══ Text provided

# Standard practice or dumber than dirt?



## JChenault (Aug 7, 2010)

I was dragooned by my wife into doing a show at a local high school. In general I am not impressed by the installation. Lots of dumb, over-designed things.

IE the traveler track rope is SL- the SM console is SR. The house light controls are so complex that they cannot be fully used. The fixtures from front of house which should be 19 or 26 degree are 36 degree units. Lighting circuits that are miss connected. Some dimmers randomly blink off, etc.

One item that seems problematic is the rigging of the electrics. The system is under-hung and the stage house looks to be 50 feet tall ( I expect to avoid a fire curtain). Single purchase counterweight system with a minimal pit for the arbors ( about 8 inches ). The electrics will come into the deck ( and when at the deck the arbor is well positioned to the single loading rail). but they will not go all the way out. IE there is a hard stop on the counterweight tracks about six feet off the deck to stop the electric from going further out.

Looking at the install, it appears that the stop was installed to stop the cable cradles ( two per electric) from hitting the ceiling. The cradles are not attached to the primary lift cable. IE there are two extra cables from the arbor to move the two cable cradles. There seems to be lots of slack in the cable when the electrics are all the way in. 

My question - is this the 'way it is usually done' these days? It seems wrong to me, but I am wondering what others have seen. What are the generally accepted ways to rig the cradle so it moves at the proper speed ( IE slower) than the batten?

Note - this question is for idle curiosity only. I have no authority or responsibility for this venue, and have no plan to try to fix anything.


----------



## sstolnack (Aug 7, 2010)

Was this by chance Roosevelt High school? It sure sounds like it. Traveller rope, SM box, confusing house lights, etc, and I see you're from Seattle. I don't know anything about the rigging though, I just do lights. I don't know anything about mis-wired circuts or blinking dimmers though, so maybe not roosevelt?


----------



## JChenault (Aug 7, 2010)

════
══ Data block

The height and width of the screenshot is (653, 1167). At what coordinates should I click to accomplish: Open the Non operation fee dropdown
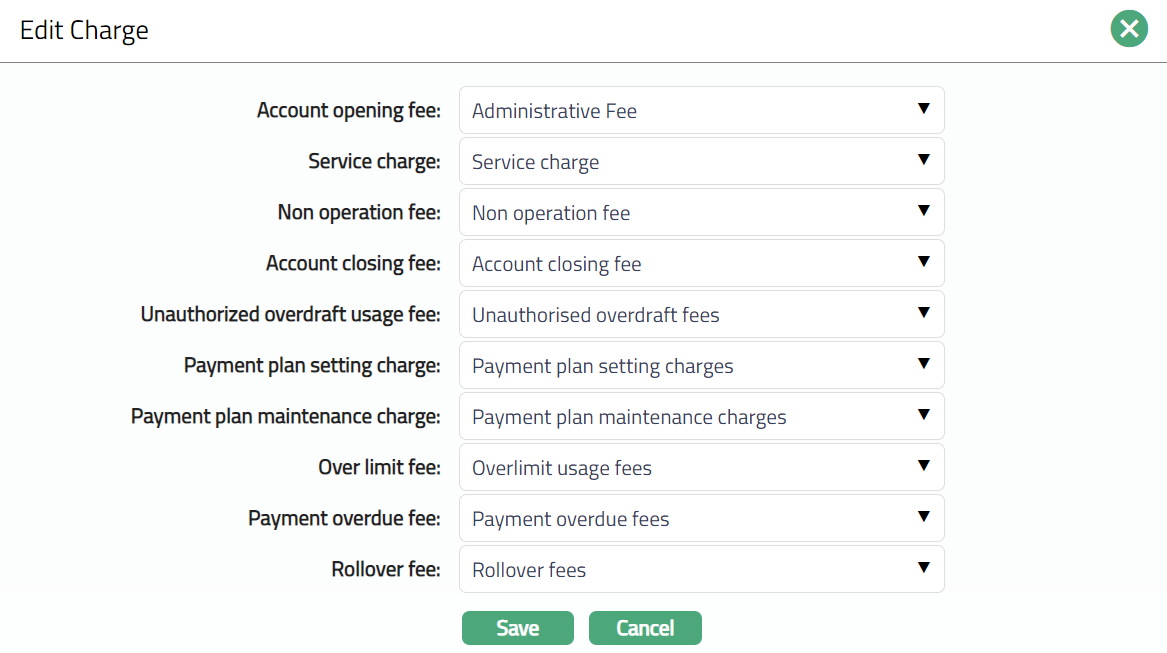point(701,212)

════

Task requirements:
Answer these questions using the forum thread about stage rigging:
1. On which side of the stage is the traveler track rope?
2. About how deep is the pit for the counterweight arbors?
3. Which high school does the second poster guess the venue might be?
The listing plays no part in this exercise.

Answer to the exercise:
1. Stage left (SL).
2. About 8 inches.
3. Roosevelt High School.